**Try it:**
With the pictures omitted, output word for word the lines from the one containing "Instruction: Click the" through the end of the records.

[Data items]
-- -- --
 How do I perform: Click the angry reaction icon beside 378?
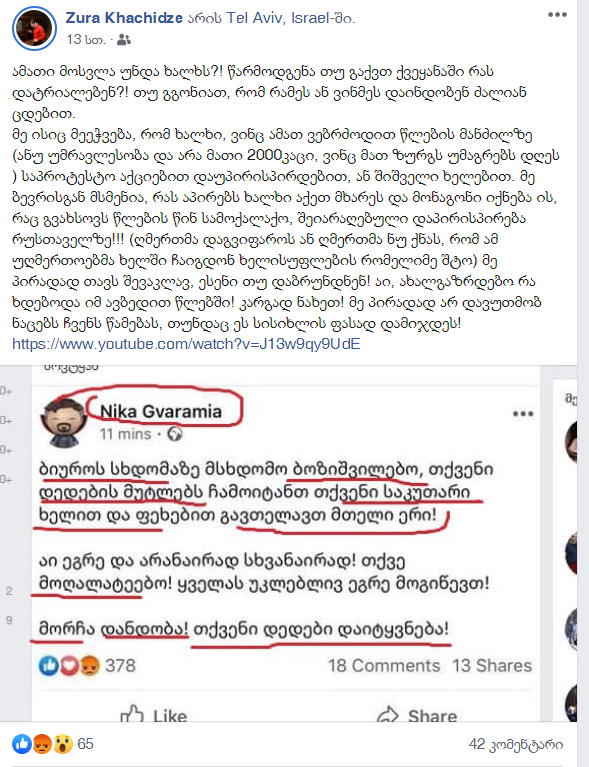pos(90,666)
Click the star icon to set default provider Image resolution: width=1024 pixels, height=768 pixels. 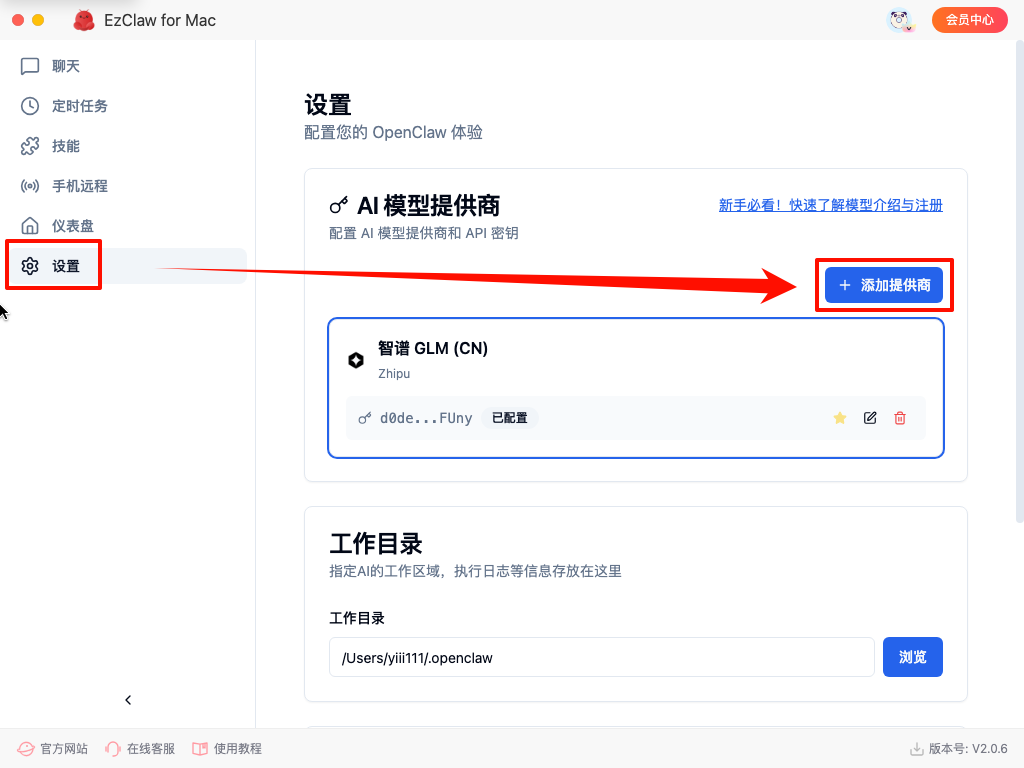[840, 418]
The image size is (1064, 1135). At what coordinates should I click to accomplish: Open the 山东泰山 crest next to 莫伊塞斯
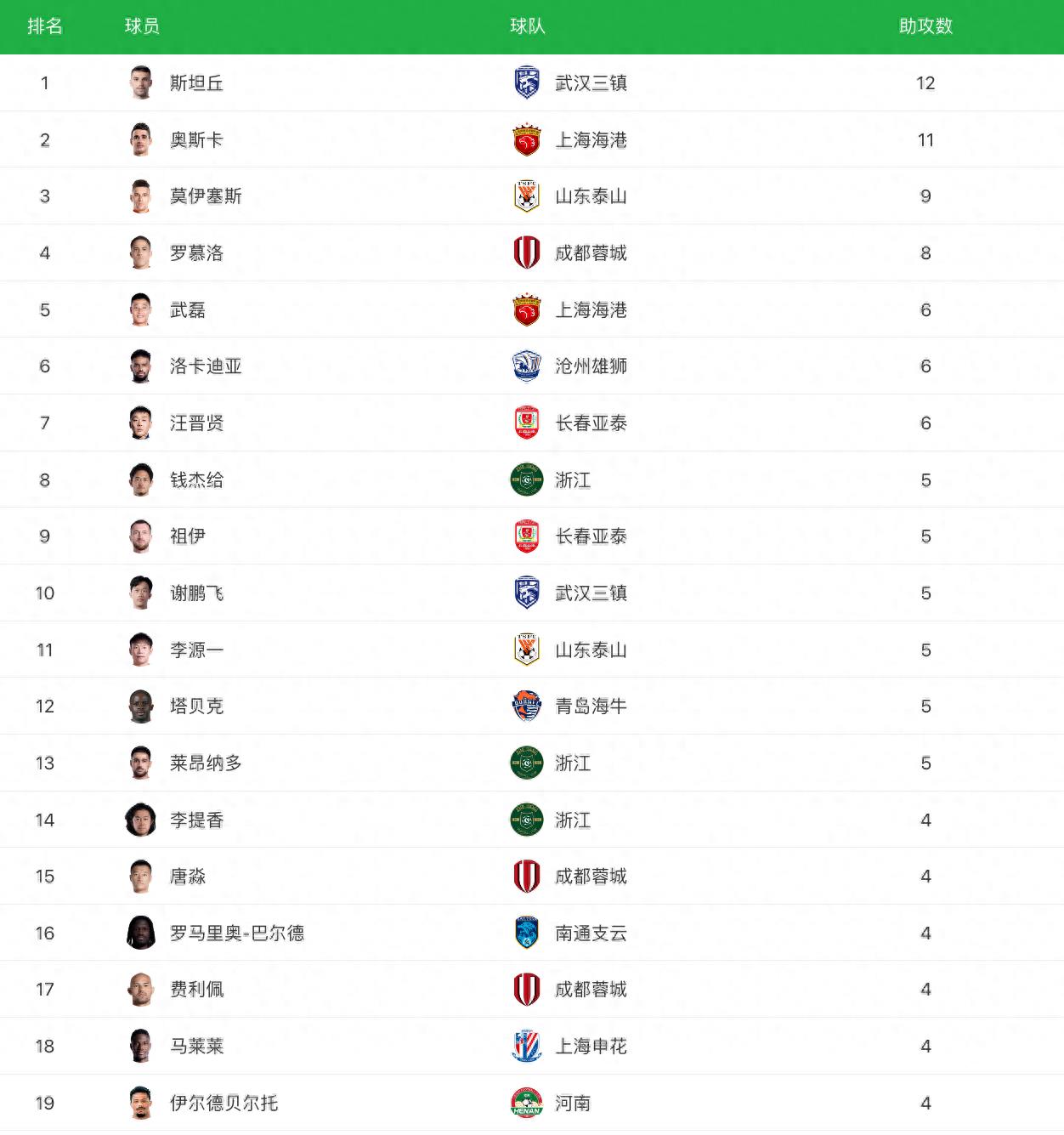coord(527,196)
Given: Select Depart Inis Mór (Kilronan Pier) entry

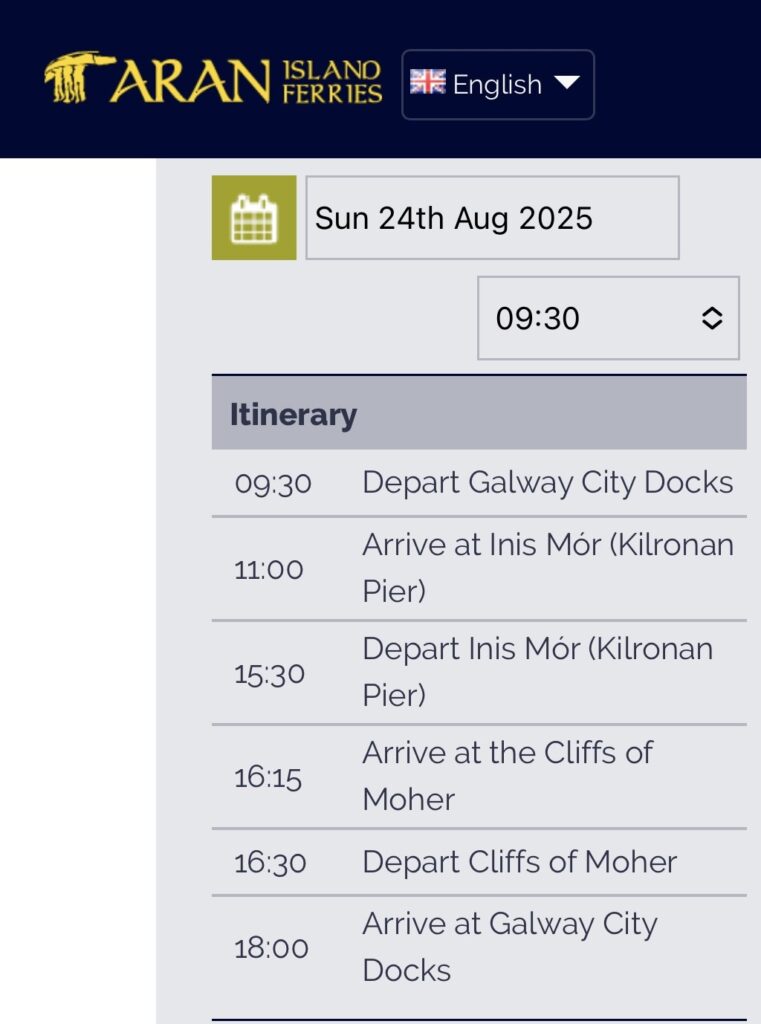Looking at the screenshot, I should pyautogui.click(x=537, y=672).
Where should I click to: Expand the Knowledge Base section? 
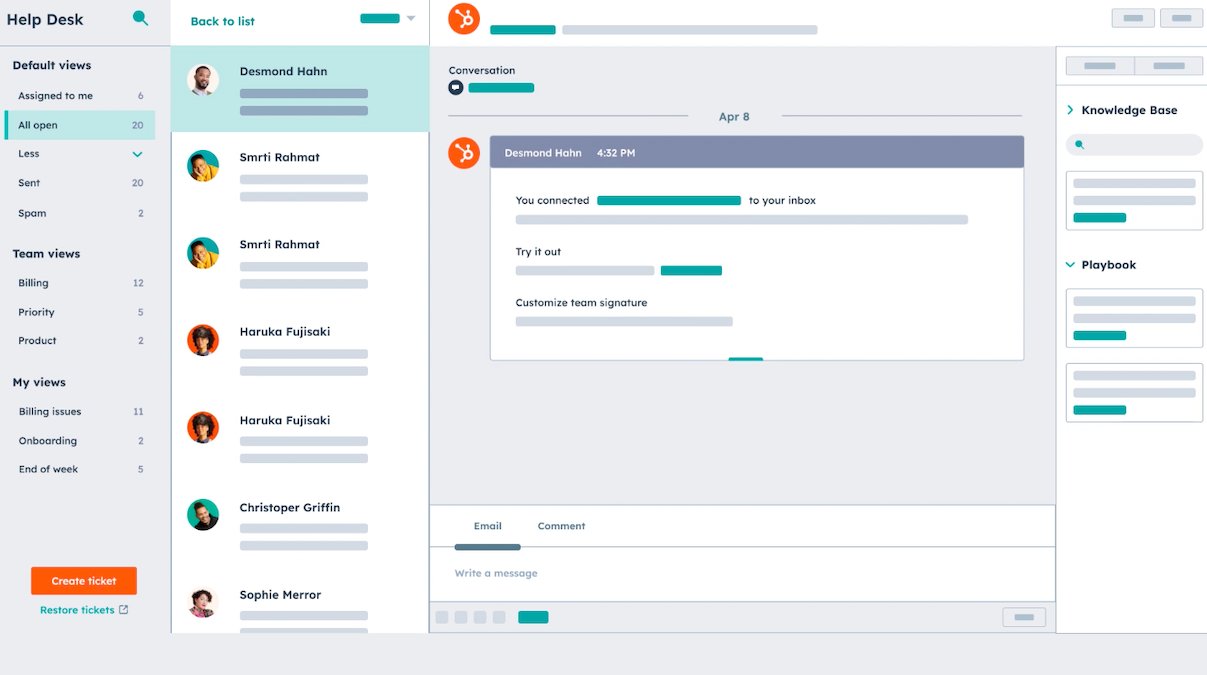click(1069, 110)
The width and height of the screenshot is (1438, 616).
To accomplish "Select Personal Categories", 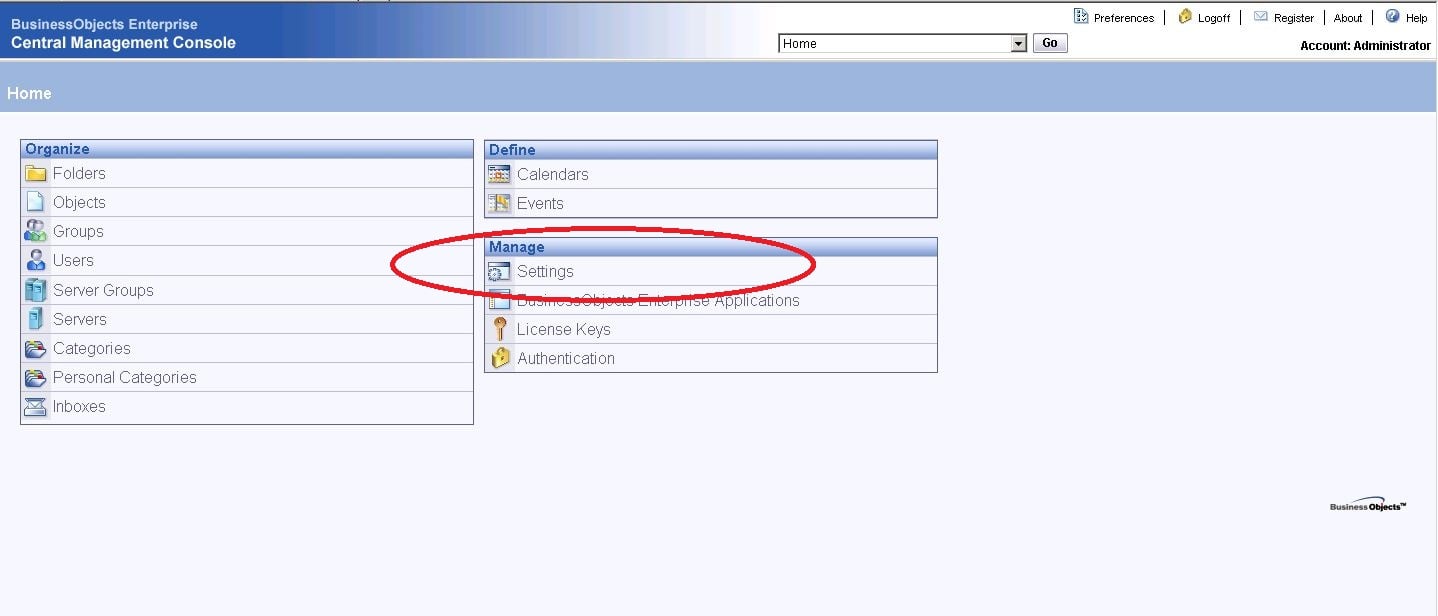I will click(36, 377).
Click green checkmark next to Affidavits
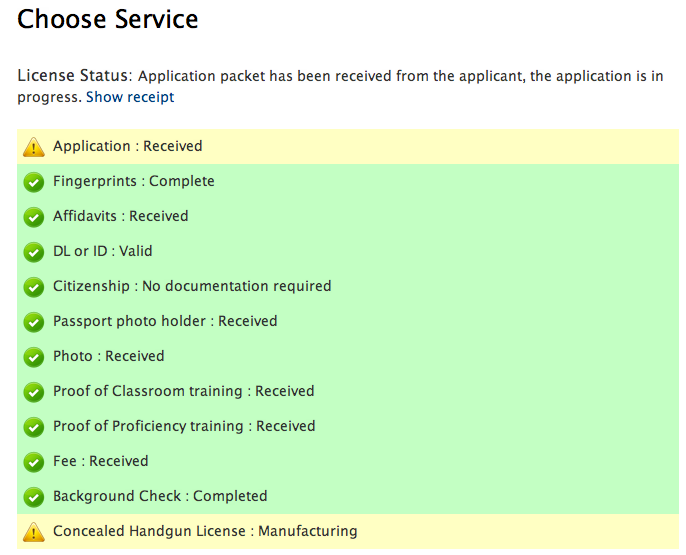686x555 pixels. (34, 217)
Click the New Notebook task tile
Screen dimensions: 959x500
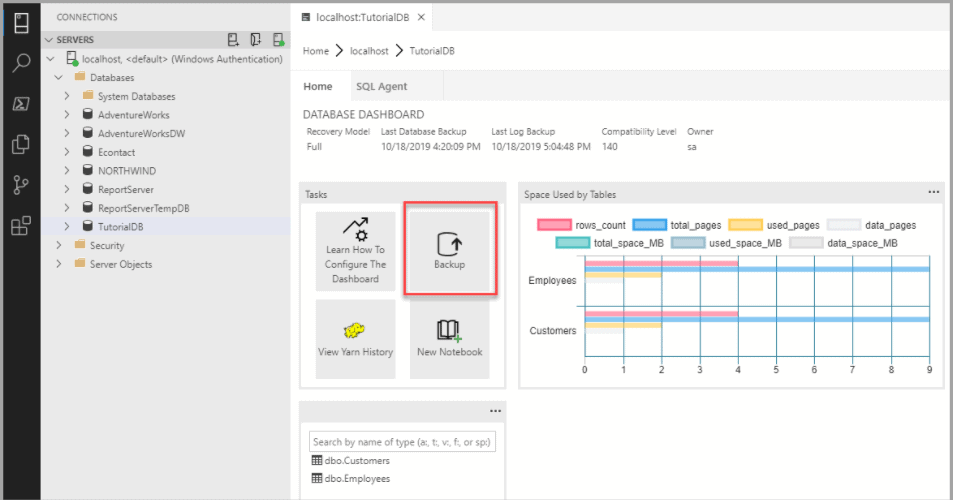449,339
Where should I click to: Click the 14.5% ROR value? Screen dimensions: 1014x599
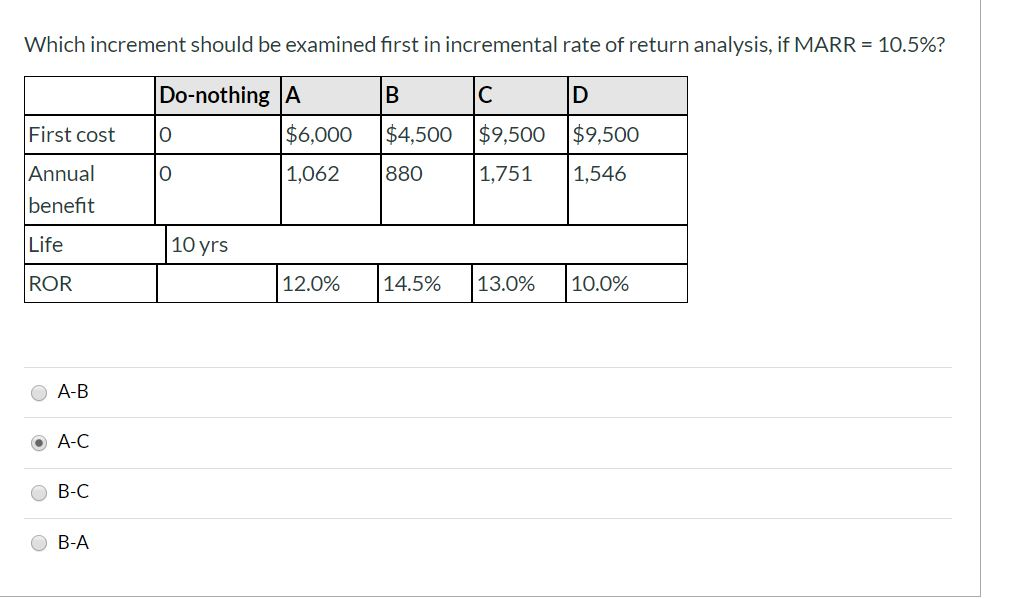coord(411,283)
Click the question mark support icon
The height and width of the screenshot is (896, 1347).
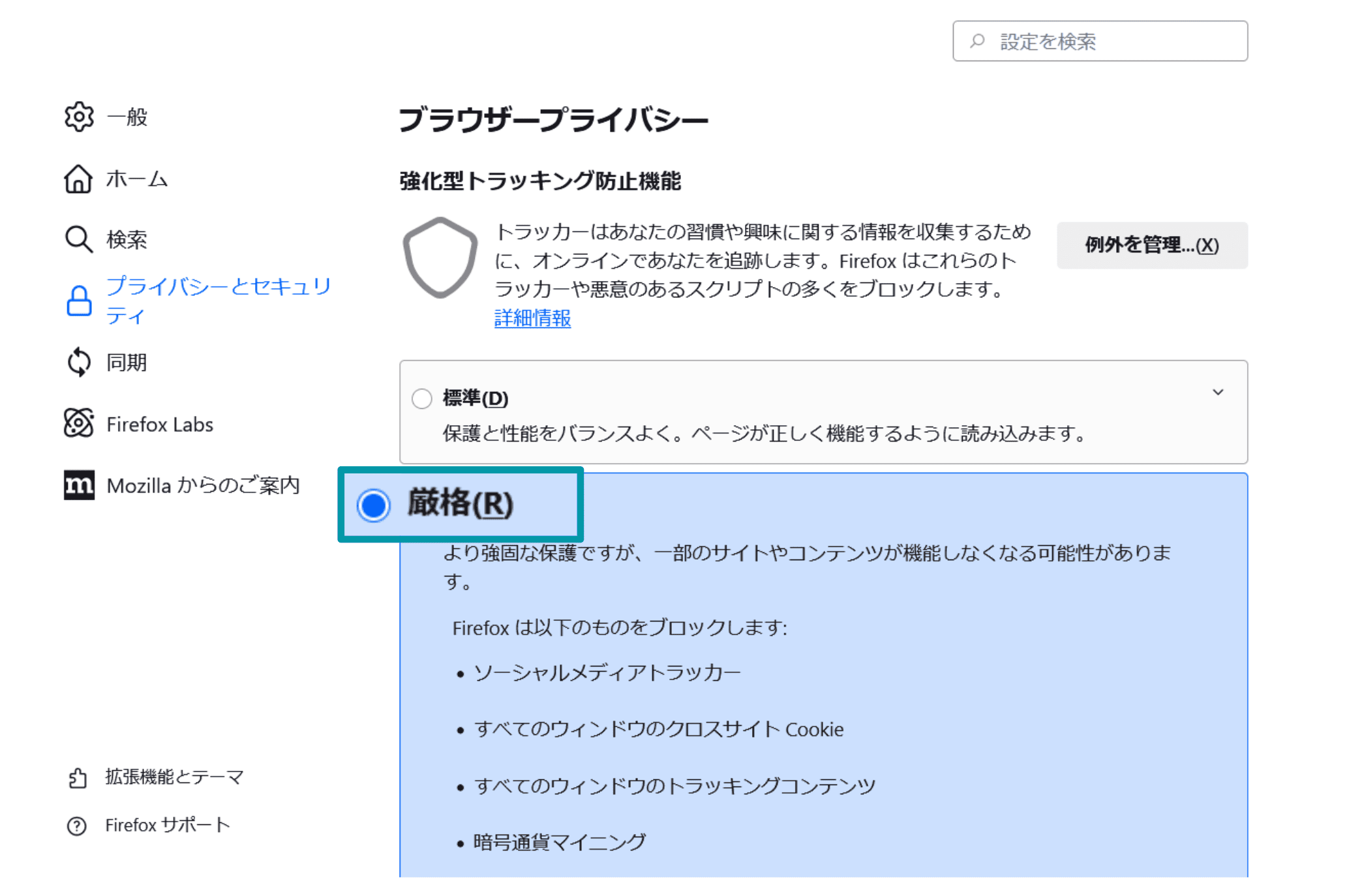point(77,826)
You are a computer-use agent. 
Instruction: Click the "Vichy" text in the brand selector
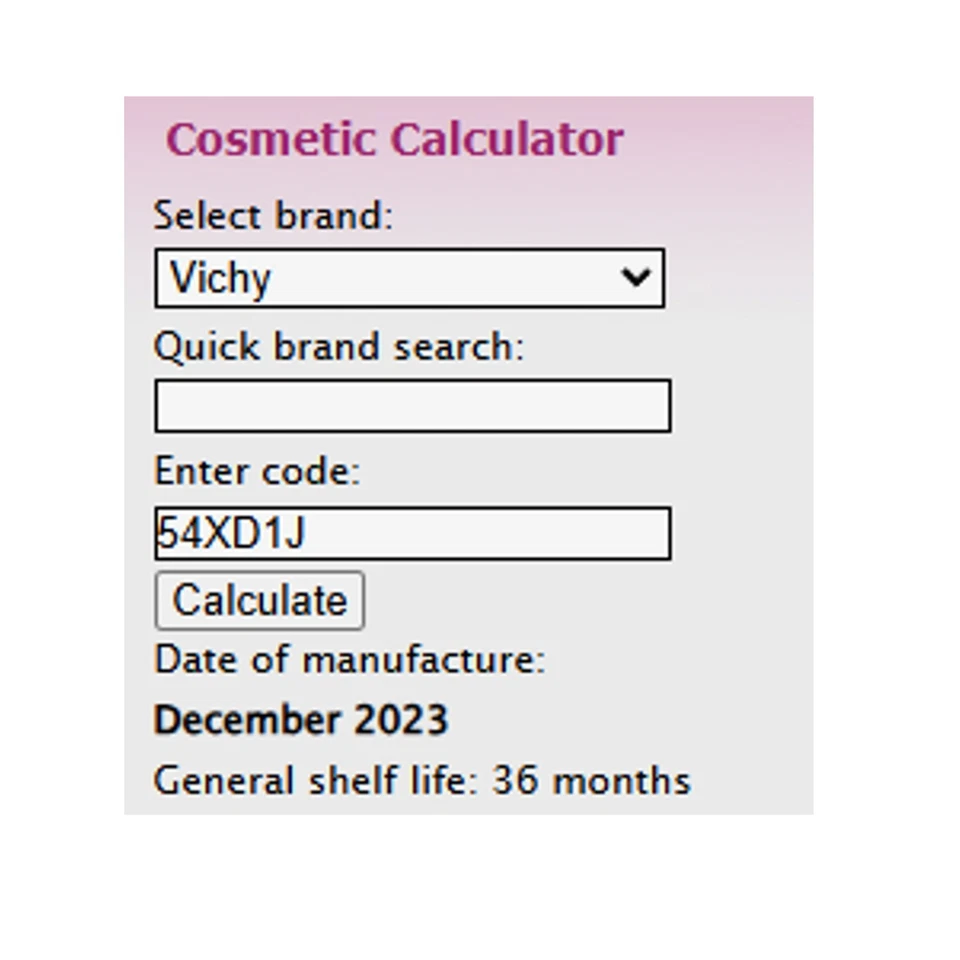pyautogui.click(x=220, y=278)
-- -- --
**Expected answer:**
Instruction: Click the "Vichy" text in the brand selector
pyautogui.click(x=220, y=278)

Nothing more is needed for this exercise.